Sunday, March 30, 2008

States rebel - Concerns about Real ID Act turn into Boston Tea Party





States rebel
Concerns about Real ID Act
turn into Boston Tea Party

By JULIE DELCOUR Associate Editor
3/30/2008

The Real ID Act is in real trouble. If the 2005 law were tea it would be floating in the Boston Harbor, dumped there by defiant states revolting against an onerous and unfunded mandate that slipped through Congress in response to the 9/11 attacks.

Real ID requires states to adopt uniform and costly federal standards for driver’s licenses. Souped upards would include a photograph, thumb print and other personal data. States must link their record-keeping systems to national databases so duplicate applications can be detected, illegal immigrants identified and driving histories shared.

States also would have to verify the identity of 245 million drivers and digitally store verification documents.

The price tag for implementation is almost $4 billion over 10 years. So far, the Department of Homeland Security is promising about $360 million in grants to make the transition. Federal officials, however, have appropriated only $90 million and distributed only $6 million.

Oklahoma, along with at least 47 other states, received additional time to comply with the law set to begin May 11. That date later was pushed back to Dec. 31, 2009. But even with that states were required to get a compliance extension. Minus extensions, state residents would have had difficulty boarding commercial airplanes and entering federal buildings without the proper identification.

“It’s important to note that the request for an extension does not include a promise that Oklahoma will ultimately comply with the act,” Paul Sund, Gov. Brad Henry’s communications spokesman, said earlier this month.

Henry agreed to the extension, granted Feb. 15, to protect Oklahomans from federal sanctions that would have created personal and economic hardships.

Last year, the Legislature registered an official protest of the law by passing SB 464. The fight over the Real ID Act is far from over, and protesting states finally may get some help.

Sen. Lamar Alexander, R-Tenn., didn’t like the act to begin with but was out-maneuvered by GOP colleagues three years ago who argued the law would stop terrorists from taking advantage of loose identification laws.

Now Alexander, chairman of the Senate Republican Conference, has several more arrows in his quiver. He has the support of Senate Majority Whip Dick Durbin, D-Ill., who, like most Democrats, wants to repeal the law. Alexander, a former governor, has state legislatures and governors behind him. The National Association of State Legislatures is on record calling for repeal.

This week Alexander plans to file an amendment to the fiscal 2009 homeland security appropriations bill that would halt the program until the government finds a way to reimburse states for its cost.

“The federal government shouldn’t be able to enforce the Real ID law unless the federal government pays for it,” Alexander told The Hill, a legislative publication. “It wasn’t properly considered in the Senate, it creates a national identification card, and it’s a massive unfunded mandate.”

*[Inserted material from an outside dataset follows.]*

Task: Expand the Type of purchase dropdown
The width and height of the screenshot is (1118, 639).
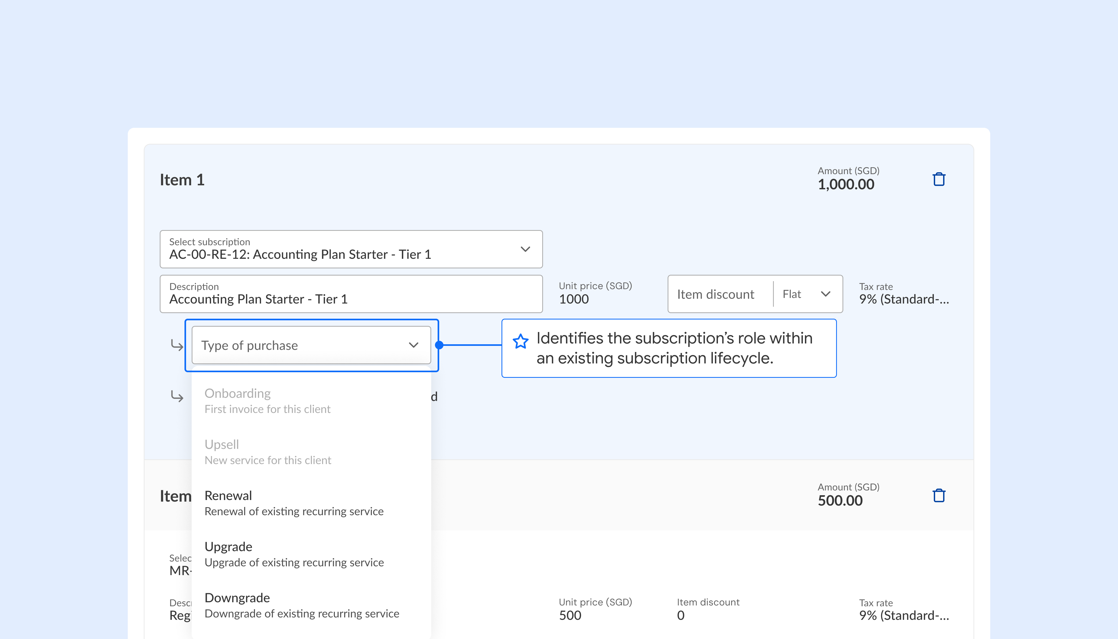Action: 311,345
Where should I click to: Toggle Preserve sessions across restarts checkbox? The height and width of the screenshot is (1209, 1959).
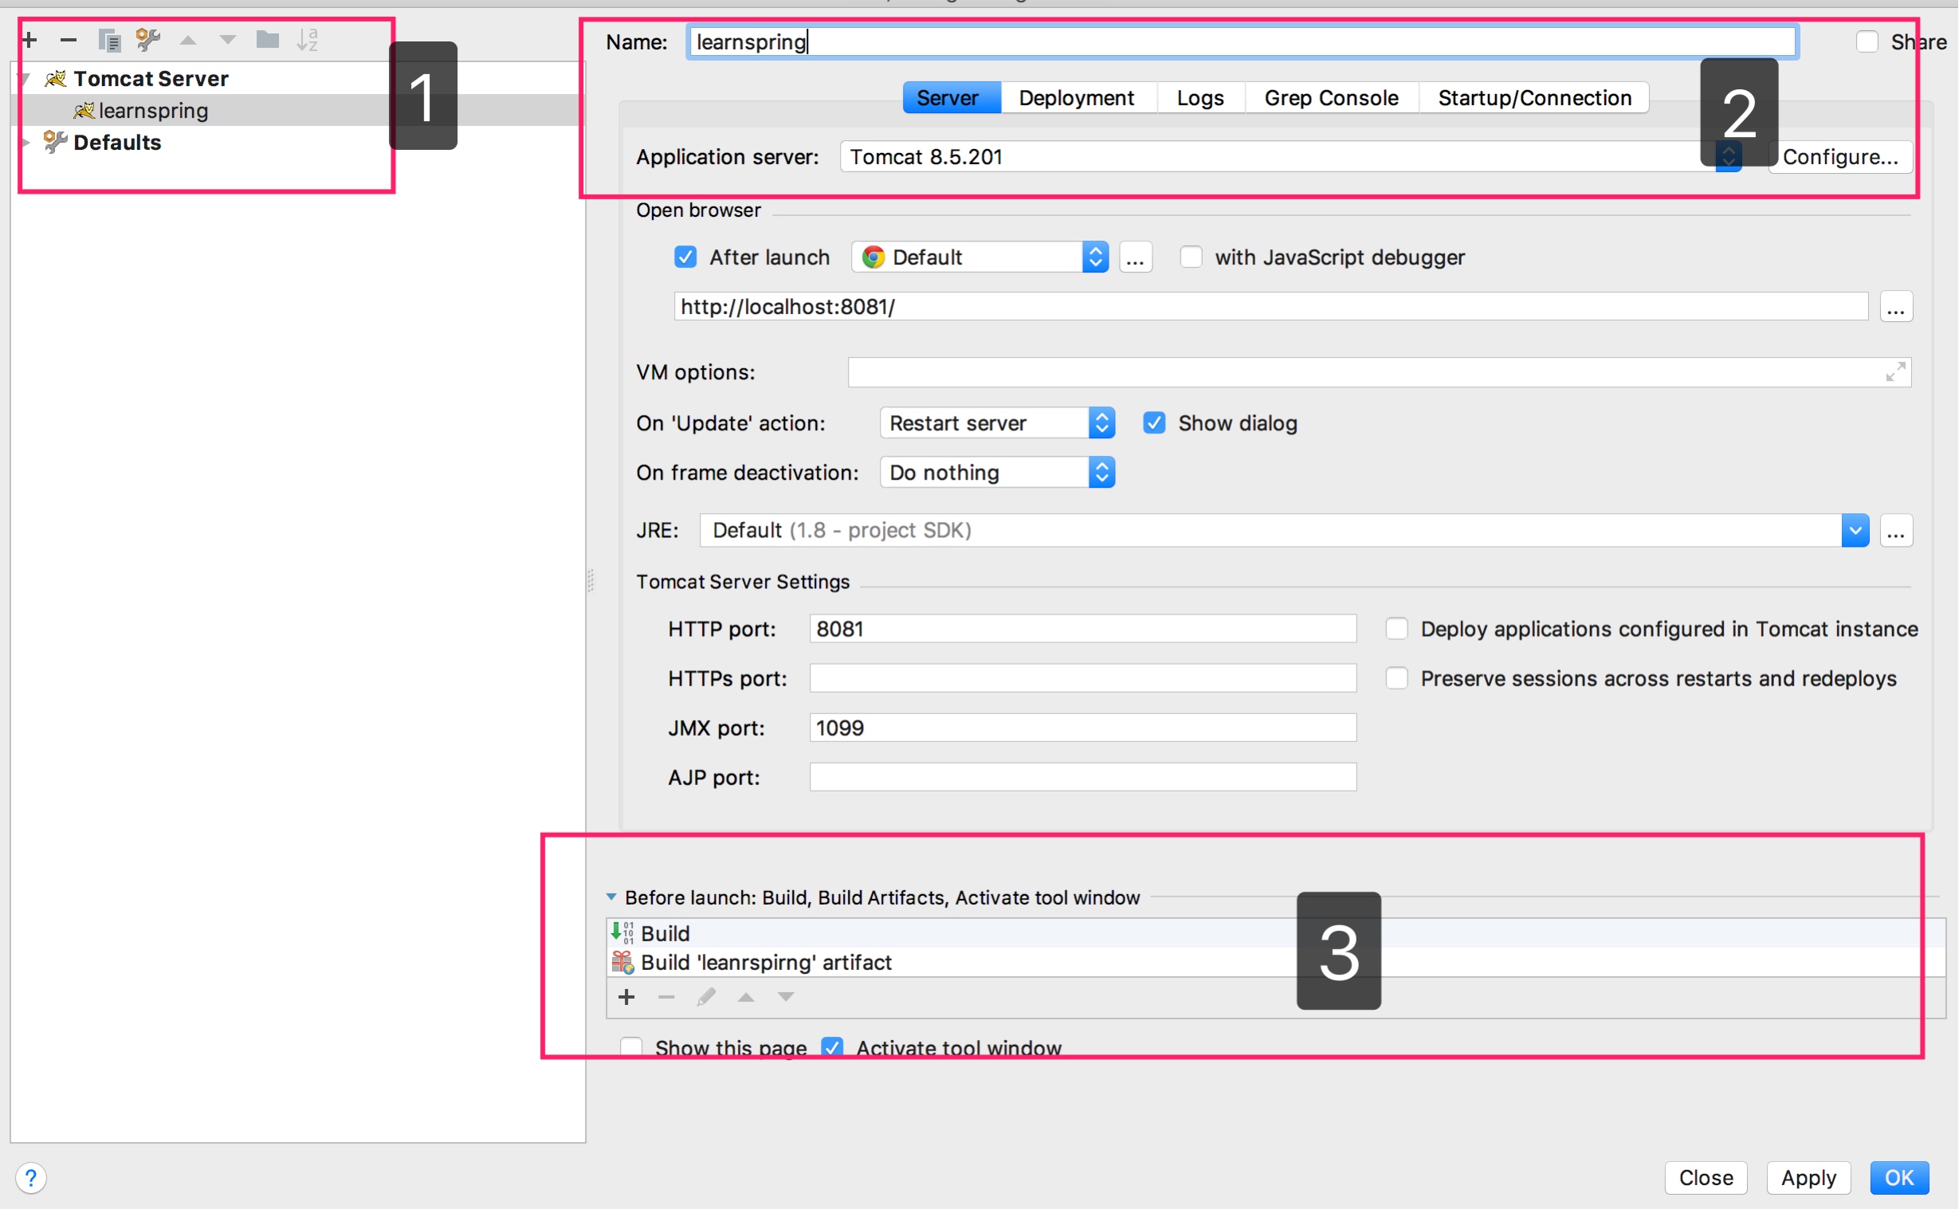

At this point what Congress should do is give the Real ID Act the hearings it never received prior to passage because the bill was appended to emergency funding legislation.

Concerns over national security, privacy rights and cost should be aired and debated.

Only after that process will Congress be ready to decide if the country needs a national identification card, something Americans have resisted for 232 years.